C++ Multiple Inheritance Memory Layout with “Empty

2019-02-13 13:06发布

问题:

I know the memory layout of multiple inheritance is not defined, so I should not rely on it. However, can I rely on it in a special case. That is, a class has only one "real" super class. All others are "empty classes", i.e., classes that neither have fields nor virtual methods (i.e. they only have non-virtual methods). In this case, these additional classes should not add anything to the memory layout of the class. (More concisely, in the C++11 wording, the class has standard-layout)

Can I infer that all the superclasses will have no offset? E.g.:

#include <iostream>

class X{

    int a;
    int b;
};

class I{};

class J{};

class Y : public I, public X,  public J{};

int main(){

    Y* y = new Y();
    X* x = y;
    I* i = y;
    J* j = y;

    std::cout << sizeof(Y) << std::endl 
                  << y << std::endl 
                  << x << std::endl 
                  << i << std::endl 
                  << j << std::endl;
}

Here, Y is the class with X being the only real base class. The output of the program (when compiled on linux with g++4.6) is as follows:

8

0x233f010

0x233f010

0x233f010

0x233f010

As I concluded, there is no pointer adjustment. But is this implementation specific or can I rely on it. I.e., if I receive an object of type I (and I know only these classes exist), can I use a reinterpret_cast to cast it to X?

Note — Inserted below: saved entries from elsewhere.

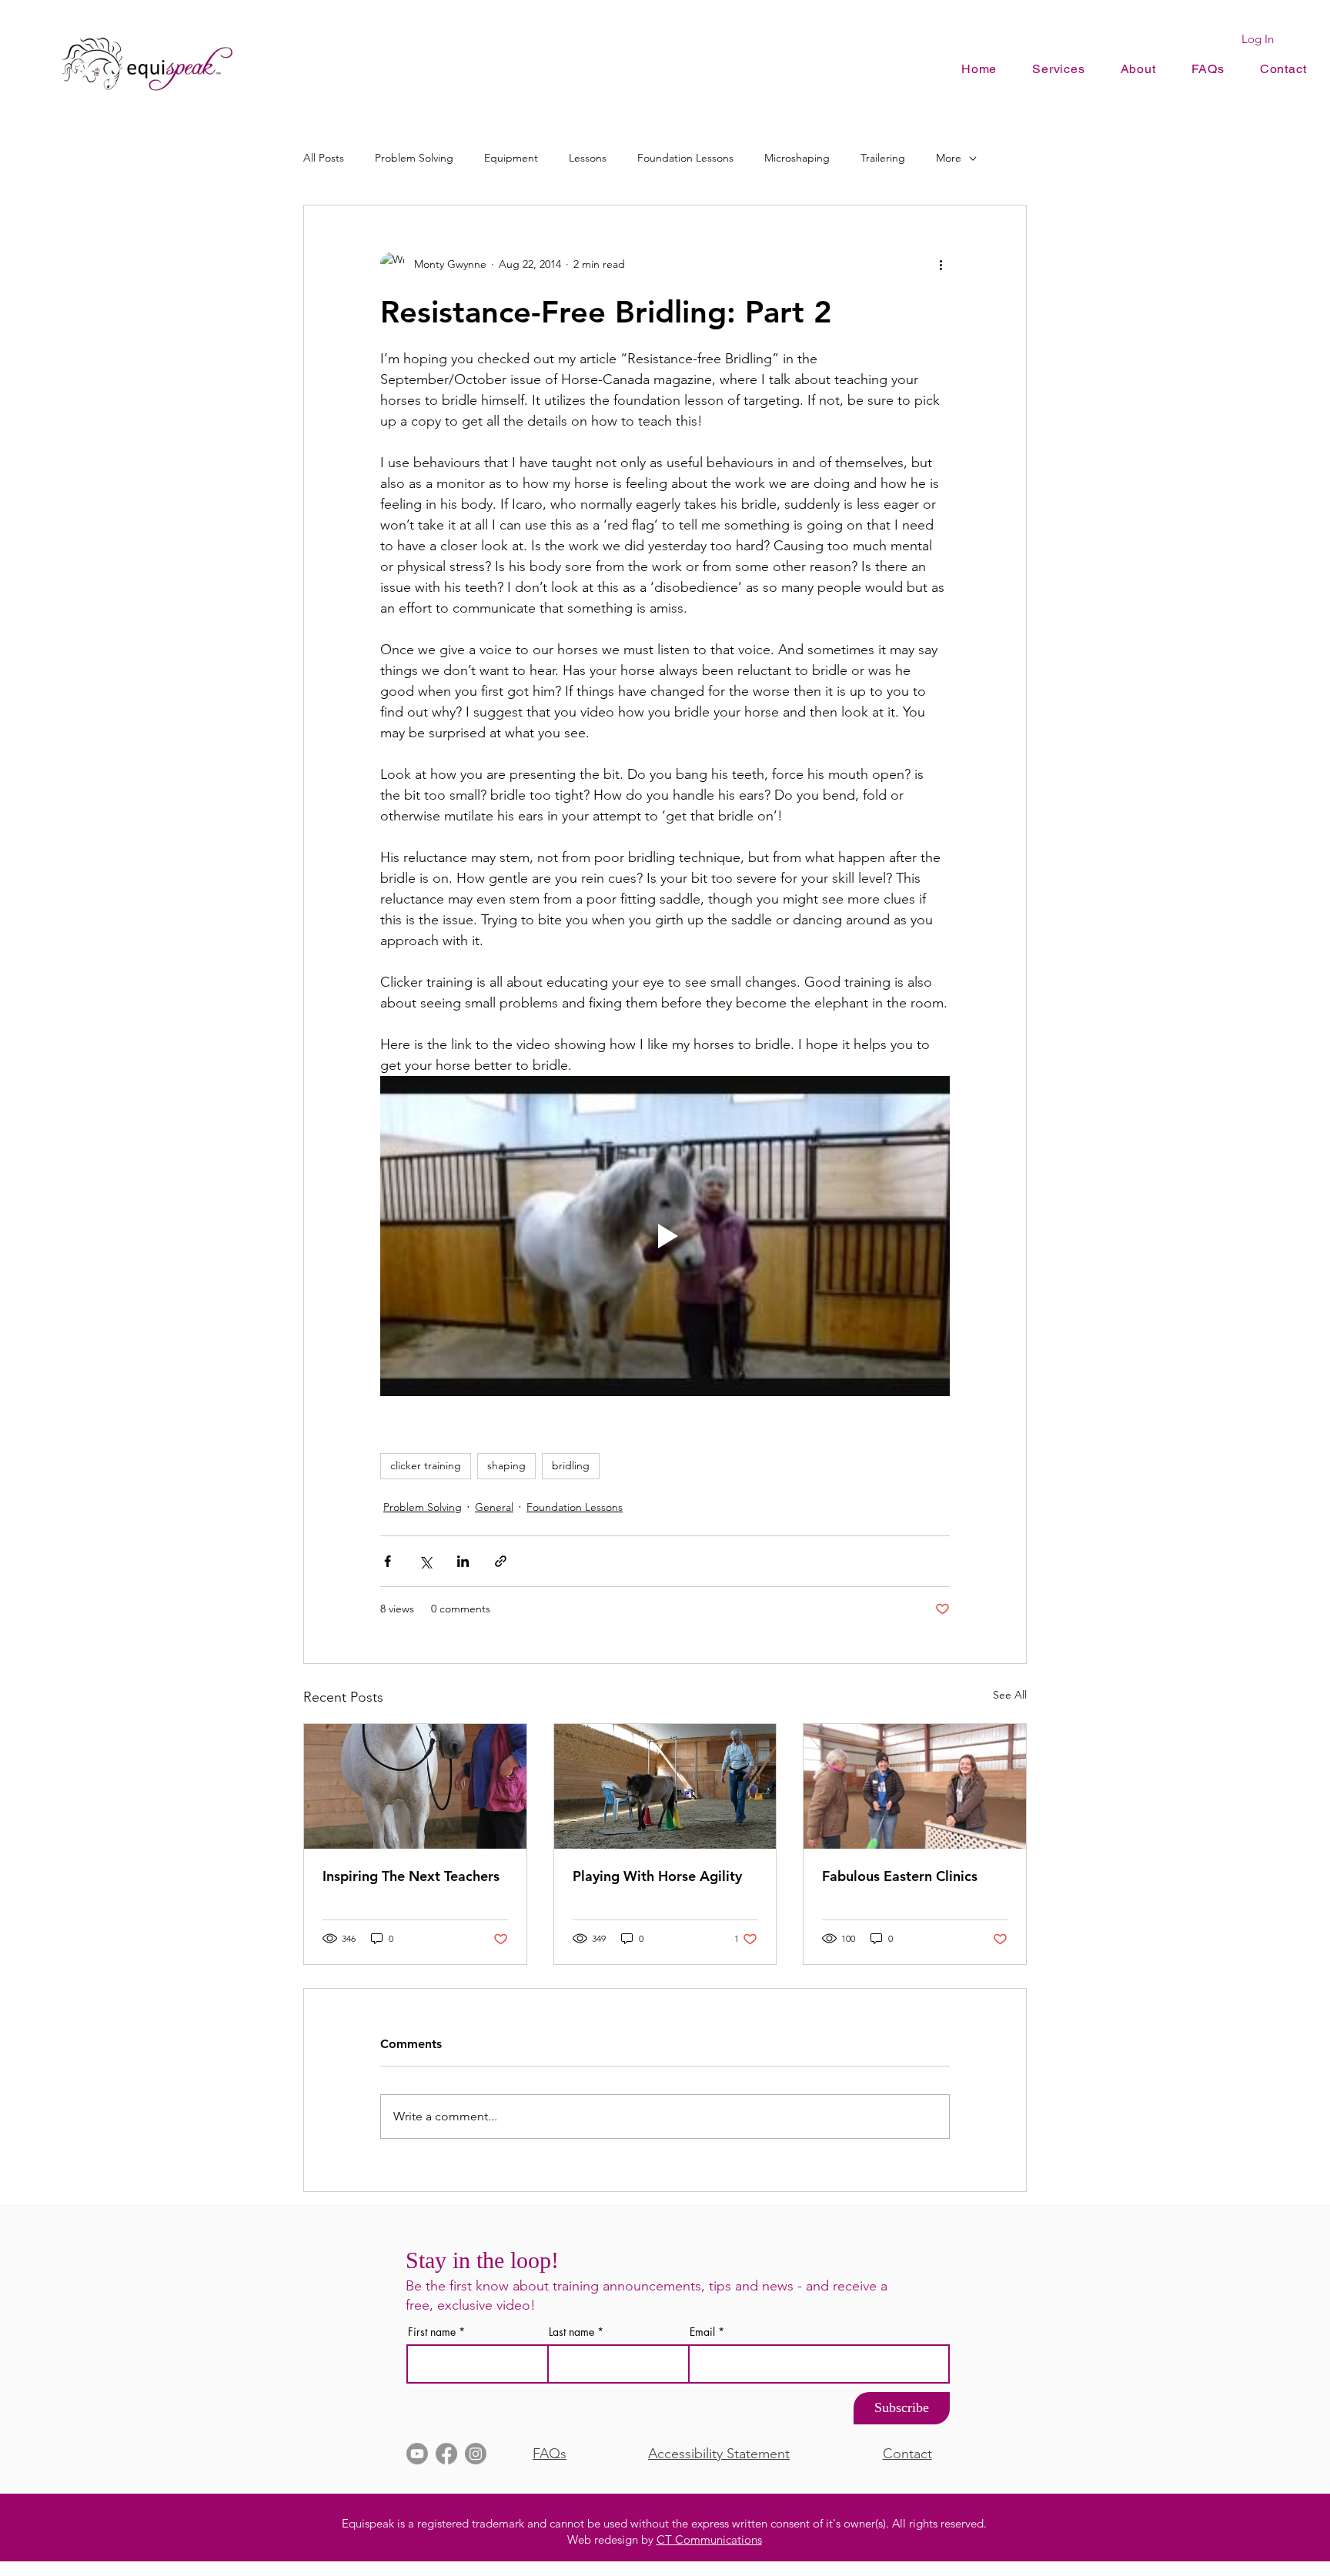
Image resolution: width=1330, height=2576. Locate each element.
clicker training (425, 1465)
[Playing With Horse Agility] (665, 1786)
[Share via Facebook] (387, 1561)
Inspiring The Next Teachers (411, 1876)
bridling (571, 1465)
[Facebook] (446, 2453)
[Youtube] (417, 2453)
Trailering (882, 158)
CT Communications (709, 2539)
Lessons (588, 158)
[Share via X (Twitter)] (425, 1561)
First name (432, 2332)
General (494, 1507)
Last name (571, 2332)
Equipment (511, 158)
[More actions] (940, 264)
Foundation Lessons (685, 158)
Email (702, 2332)
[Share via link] (500, 1561)
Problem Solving (414, 158)
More (948, 158)
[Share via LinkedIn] (463, 1561)
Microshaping (797, 158)
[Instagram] (475, 2453)
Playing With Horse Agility (657, 1876)
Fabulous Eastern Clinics (899, 1876)
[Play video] (665, 1236)
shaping (506, 1465)
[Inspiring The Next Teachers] (415, 1786)
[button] (1138, 69)
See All (1010, 1695)
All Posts (323, 158)
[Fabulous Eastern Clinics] (915, 1786)
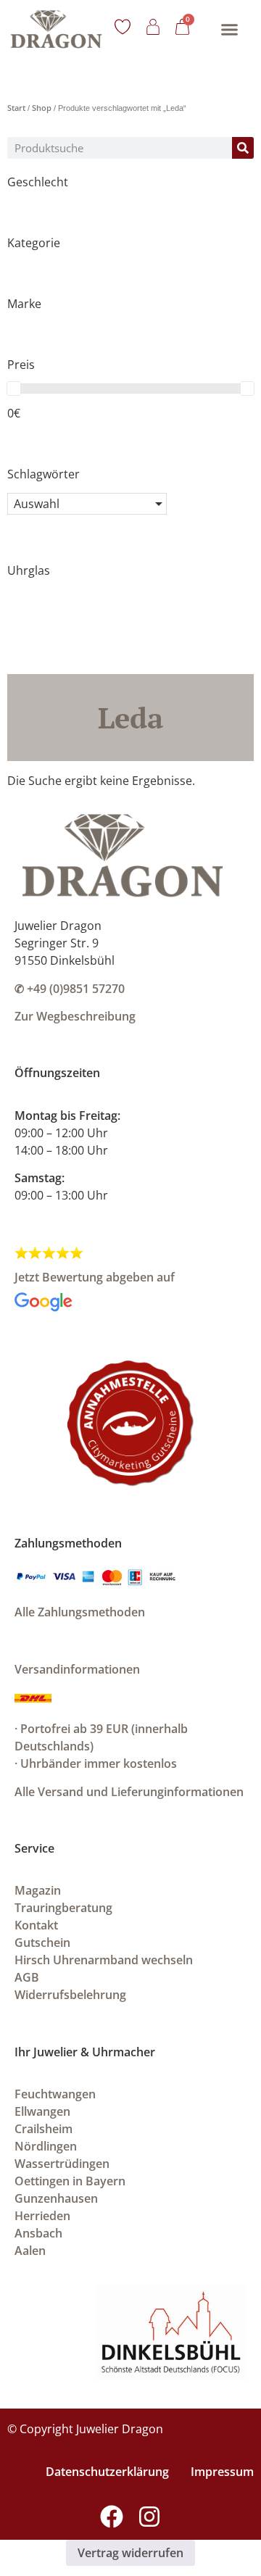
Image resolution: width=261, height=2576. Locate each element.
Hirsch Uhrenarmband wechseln (103, 1960)
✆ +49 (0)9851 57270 (69, 989)
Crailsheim (43, 2129)
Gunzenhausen (56, 2198)
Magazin (37, 1890)
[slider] (14, 388)
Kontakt (36, 1925)
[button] (229, 29)
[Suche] (243, 148)
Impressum (222, 2472)
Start (16, 107)
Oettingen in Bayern (69, 2181)
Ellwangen (42, 2111)
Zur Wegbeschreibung (75, 1016)
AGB (26, 1977)
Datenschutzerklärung (107, 2472)
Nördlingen (45, 2146)
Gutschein (42, 1942)
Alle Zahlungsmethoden (79, 1612)
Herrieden (42, 2216)
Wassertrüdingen (61, 2164)
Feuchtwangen (55, 2094)
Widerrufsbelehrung (70, 1995)
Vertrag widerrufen (130, 2553)
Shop (41, 107)
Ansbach (38, 2233)
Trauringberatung (63, 1908)
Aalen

My hopes are that that I could rely on it because the spec says that the size of an object must at least be a byte. Therefore, the compiler cannot choose another layout. If it would layout I and J behind the members of X, then their size would be zero (because they have no members). Therefore, the only reasonable choice is to align all super classes without offset.

Am I correct or am I playing with the fire if I use reinterpret_cast from I to X here?

回答1:

In C++11 the compiler is required to use the Empty Base-class Optimization for standard layout types. see https://stackoverflow.com/a/10789707/981959

For your specific example all the types are standard layout classes and don't have common base classes or members (see below) so you can rely on that behaviour in C++11 (and in practice, I think many compilers already followed that rule, certainly G++ did, and others following the Itanium C++ ABI.)

A caveat: make sure you don't have any base classes of the same type, because they must be at distinct addresses, e.g.

struct I {};

struct J : I {};
struct K : I { };

struct X { int i; };

struct Y : J, K, X { };

#include <iostream>

Y y;

int main()
{
  std::cout << &y << ' ' << &y.i << ' ' << (X*)&y << ' ' << (I*)(J*)&y << ' ' << (I*)(K*)&y << '\n';

}

prints:

0x600d60 0x600d60 0x600d60 0x600d60 0x600d61

For the type Y only one of the I bases can be at offset zero, so although the X sub-object is at offset zero (i.e. offsetof(Y, i) is zero) and one of the I bases is at the same address, but the other I base is (at least with G++ and Clang++) one byte into the object, so if you got an I* you couldn't reinterpret_cast to X* because you wouldn't know which I sub-object it pointed to, the I at offset 0 or the I at offset 1.

It's OK for the compiler to put the second I sub-object at offset 1 (i.e. inside the int) because I has no non-static data members, so you can't actually dereference or access anything at that address, only get a pointer to the object at that address. If you added non-static data members to I then Y would no longer be standard layout and would not have to use the EBO, and offsetof(Y, i) would no longer be zero.